— Begin SOURCE TEXT —

In the United States, an increasingly obsessive anti-China stance has prevailed in recent years. And this obsession is bipartisan. The anti-China consensus is primarily a result of the obvious economic and geopolitical competition between the two countries, which are by far the largest industrial nations in the world.

They fight over who produces what and who is in charge where. But this paranoid and shrill attitude toward China echoes something else, something deeper, a special characteristic of the American psyche.

Searching for a scapegoat

The American political establishment is affronted by no longer being the unchallenged hegemon. After the Soviet Union’s collapse, they likely anticipated a unipolar world where the U.S. would reign as the lone superpower. In many ways, China now occupies the role the Soviet Union once held: ideological adversary, scapegoat, a blank canvas for projection — a rival shaping America’s own identity, uniting both left and right.

The extent to which Democrats and Republicans agree on their position on China was also made clear in the TV debate between Harris and Trump in September. Trump boasted that he had taken “billions of dollars” from Chinese GDP through tariffs, and claimed that China was afraid of him.

Harris, in turn, accused Trump of selling American computer chips to China and thus “betraying” his own country. The United States’ China policy should only have one goal, Harris explained, namely “to win the race for the 21st century.” On no other issue are the two sides this close.

China, the true culprit for the misery of the American working class.

The same week as the presidential debate took place, the U.S. House of Representatives passed a total of 25 legislative initiatives, all aimed to curb China’s presence and influence in the United States. China must be “countered with all available means,” said Republican Speaker of the House Mike Johnson. Though this “China Week” in Congress was a Republican initiative, Democrats joined in.

Democrat Raja Krishnamoorthi of Illinois even argued that the measures weren’t “tough enough,” stressing that the opioid fentanyl, fueling an overdose epidemic in the U.S., often comes from China. The Chinese Communist Party, Krishnamoorthi added, exploits the “fairness” of America’s system — a point other Democratic politicians have echoed.

When Tim Ryan wanted to become Senator for Ohio in 2022, he built his entire election campaign on “one word,” as he himself said: China, the true culprit for the misery of the American working class.

Old friends, new roles

Barely a week goes by without an American think tank or news outlet debating the “new Cold War” with China. Podcaster and comedian Joe Rogan, a major media figure, broached the topic on his recent Netflix show, complaining that “our enemies produce our smartphones.” Right-wing American media, in particular, frame it as a clash between “freedom and tyranny,” good and evil. This rhetoric profoundly influences American society: According to surveys, more than 80% of Americans now view China unfavorably.

— End SOURCE TEXT —
— Begin DATASET EXTRACT —

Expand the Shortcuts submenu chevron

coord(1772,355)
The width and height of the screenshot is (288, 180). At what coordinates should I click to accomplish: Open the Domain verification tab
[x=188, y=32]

— End DATASET EXTRACT —

▸ **YOUR TASKS**:
1: Answer these from the passage on U.S. attitudes toward China:
(a) How many legislative initiatives did the House of Representatives pass in the week of the presidential debate?
(b) Which state is Raja Krishnamoorthi from?
(c) According to surveys, what share of Americans now view China unfavorably?
2: Transcribe the passage on U.S. attitudes toward China from "The same week" to "Democrats joined in.".
Work only from the passage on U.S. attitudes toward China, not from the lines.

▸ **WRITTEN ANSWERS**:
1:
(a) 25
(b) Illinois
(c) More than 80%

2:
The same week as the presidential debate took place, the U.S. House of Representatives passed a total of 25 legislative initiatives, all aimed to curb China’s presence and influence in the United States. China must be “countered with all available means,” said Republican Speaker of the House Mike Johnson. Though this “China Week” in Congress was a Republican initiative, Democrats joined in.